答案：
(1) $\because AC=BC$，D为边AB的中点，$\therefore CD\perp AB$。$\because EF\perp AB$，$\therefore EF// CD$
(2) $\because AC=BC$，D为边AB的中点，$\therefore \angle ACD=\angle BCD$。$\because EF// CD$，$\therefore \angle ACD=\angle EGC$，$\angle BCD=\angle E$，$\therefore \angle EGC=\angle E$，$\therefore CG=CE$，$\therefore \triangle CEG$是等腰三角形

答案：
(1) $\because \angle B+\angle 1+\angle BDA=180^\circ$，$\angle B+\angle C+\angle BAC=180^\circ$，$\therefore \angle 1=180^\circ-\angle B-\angle BDA$，$\angle C=180^\circ-\angle B-\angle BAC$。
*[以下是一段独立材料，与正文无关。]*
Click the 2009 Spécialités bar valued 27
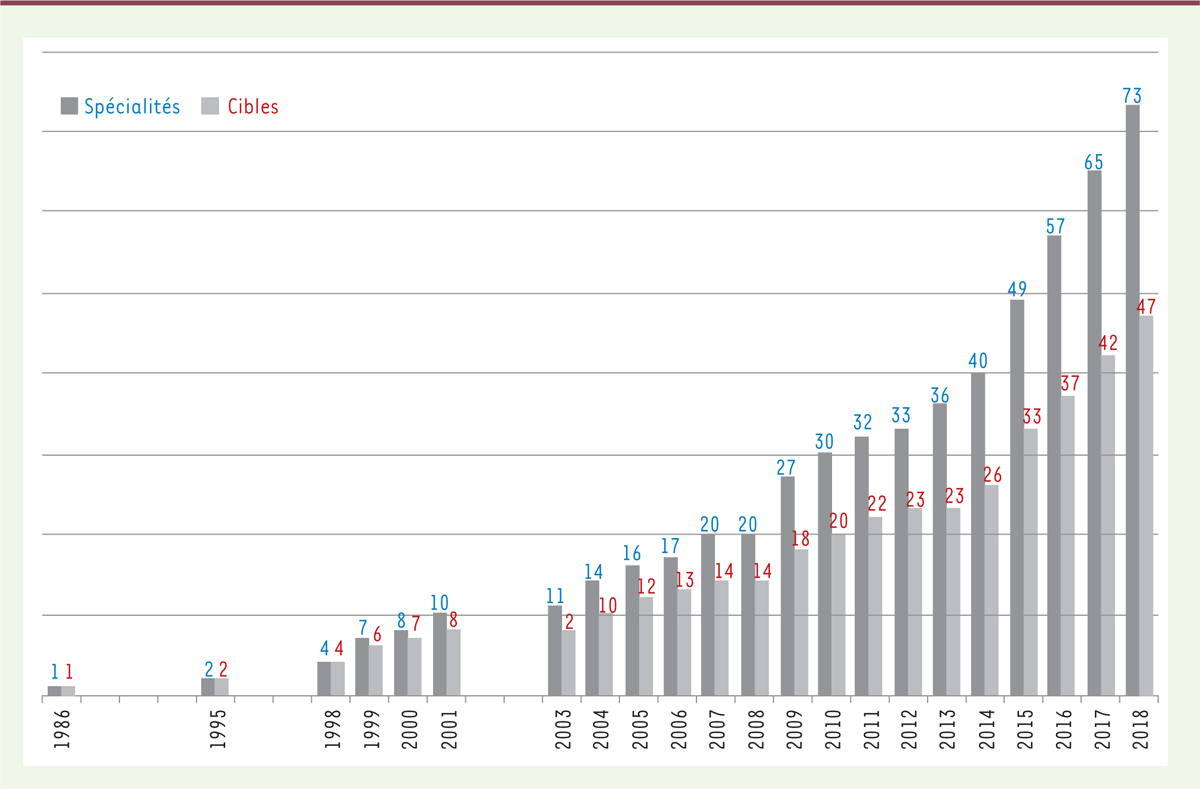This screenshot has width=1200, height=789. coord(787,585)
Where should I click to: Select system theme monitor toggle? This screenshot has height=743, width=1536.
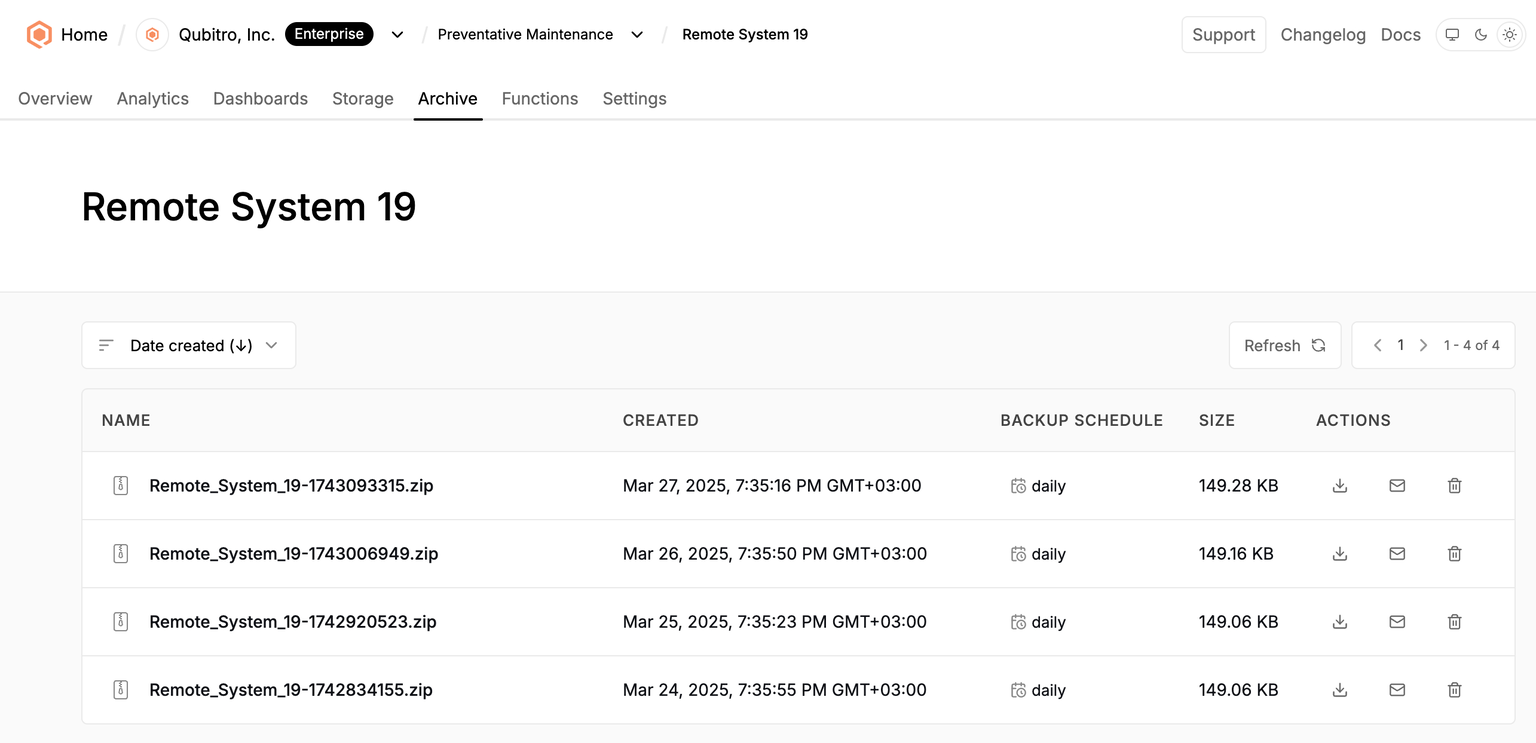point(1453,35)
$\because \angle BDA=\angle BAC$，$\therefore 180^\circ-\angle B-\angle BDA=180^\circ-\angle B-\angle BAC$，$\therefore \angle 1=\angle C$
(2) $\because BE$平分$\angle ABC$，$\therefore \angle ABE=\angle CBE=\frac{1}{2}\angle ABC$。$\because \angle BFD=\angle 1+\angle ABE$，$\angle AEF=\angle C+\angle CBE$，$\therefore \angle BFD=\angle AEF$。$\because \angle BFD=\angle AFE$，$\therefore \angle AEF=\angle AFE$，$\therefore AE=AF$

答案：过点O作$OD\perp AB$，垂足为D，过点O作$OE\perp AC$，垂足为E。$\because OD\perp AB$，$OE\perp AC$，AO平分$\angle BAC$，$\therefore OD=OE$。$\because \angle 1=\angle 2$，$\therefore OB=OC$。在$Rt\triangle BDO$和$Rt\triangle CEO$中，$\because Rt\triangle DOB\cong Rt\triangle EOC(HL)$，$\therefore \angle DBO=\angle ECO$，$\therefore \angle ABC=\angle ACB$，$\therefore AB=AC$